Citigroup yesterday unveiled plans to raise up to $19.6bn and return $20bn to US taxpayers in a move that will free the bank from heightened government supervision but could inflict further pain on its shareholders.
The decision, after months of tense talks with regulators, is a milestone for Citi, which was repeatedly bailed out during the financial crisis and was one of the last banks still subject to tough government restrictions on pay and operations.
The equity offering, which could be the largest ever by a US bank, will be a test of investors' faith in Citi's ability to compete with healthier rivals without government support.
Under yesterday's agreement, the US Treasury will sell up to $5bn of the bank's shares, reducing its 34 per cent stake in the lender to below 30 per cent.
The authorities have agreed to sell the rest of the government's stake within 12 months.
Citi will also terminate an insurance agreement with the Federal Deposit Insurance Corporation on some $250bn in toxic assets – a key condition for Citi's release from restrictions on bankers' pay.
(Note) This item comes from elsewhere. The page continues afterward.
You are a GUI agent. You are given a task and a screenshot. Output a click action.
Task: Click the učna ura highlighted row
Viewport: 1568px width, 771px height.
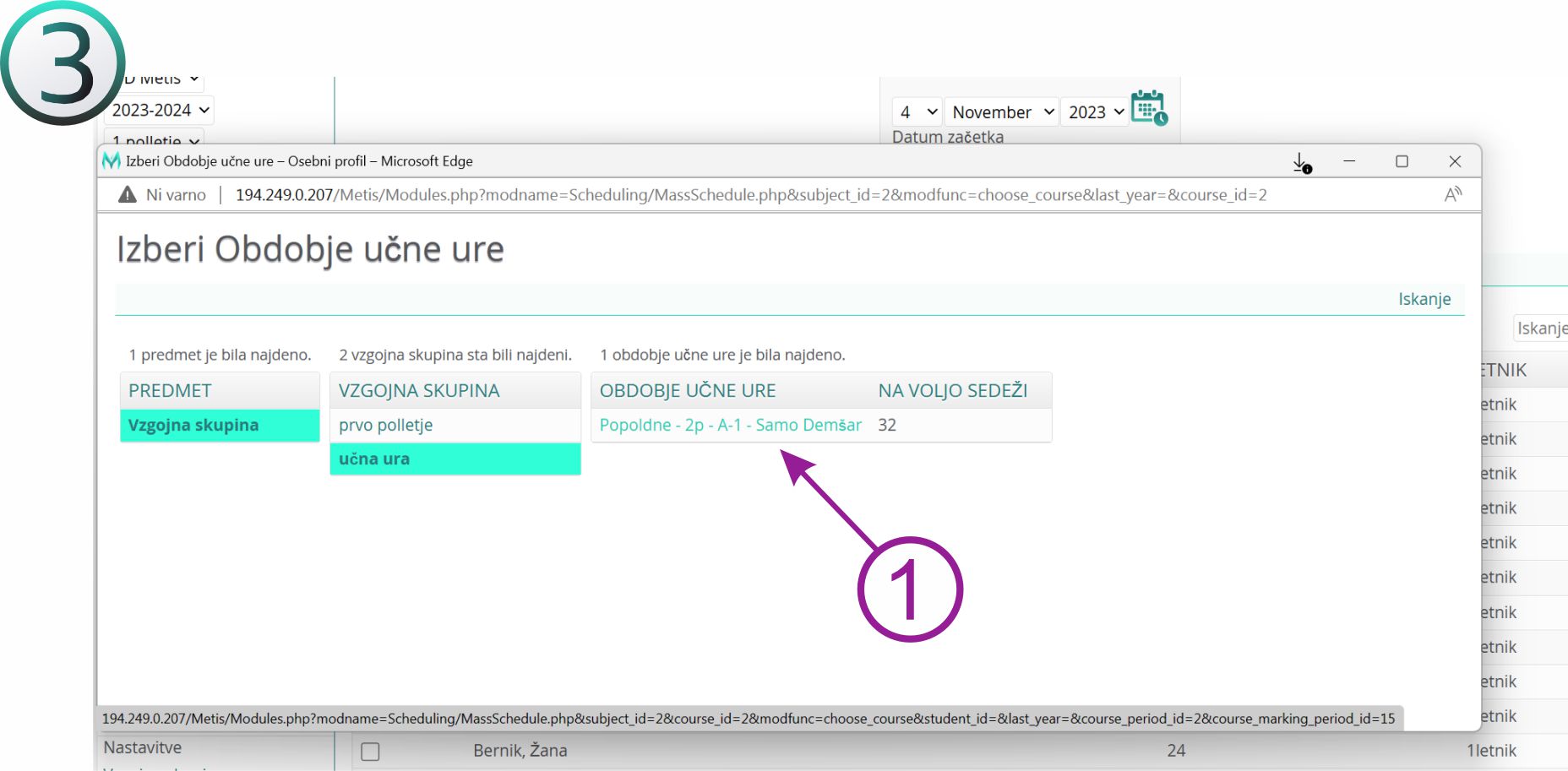click(374, 459)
As a result, Citi will cancel $1.8bn-worth of preferred securities held by the FDIC, leaving the regulator with a $5.4bn preferred investment in the lender.
Citi will also issue $1.7bn in stock to staff in lieu of cash bonuses and might sell $3bn in preferred securities in early 2010 if it needs more capital.
The measures taken to repay the $20bn from the Troubled Asset Relief Programme will result in a $10.1bn pre-tax loss in the fourth quarter but will save Citi $2.2bn a year in interest and amortisation expenses.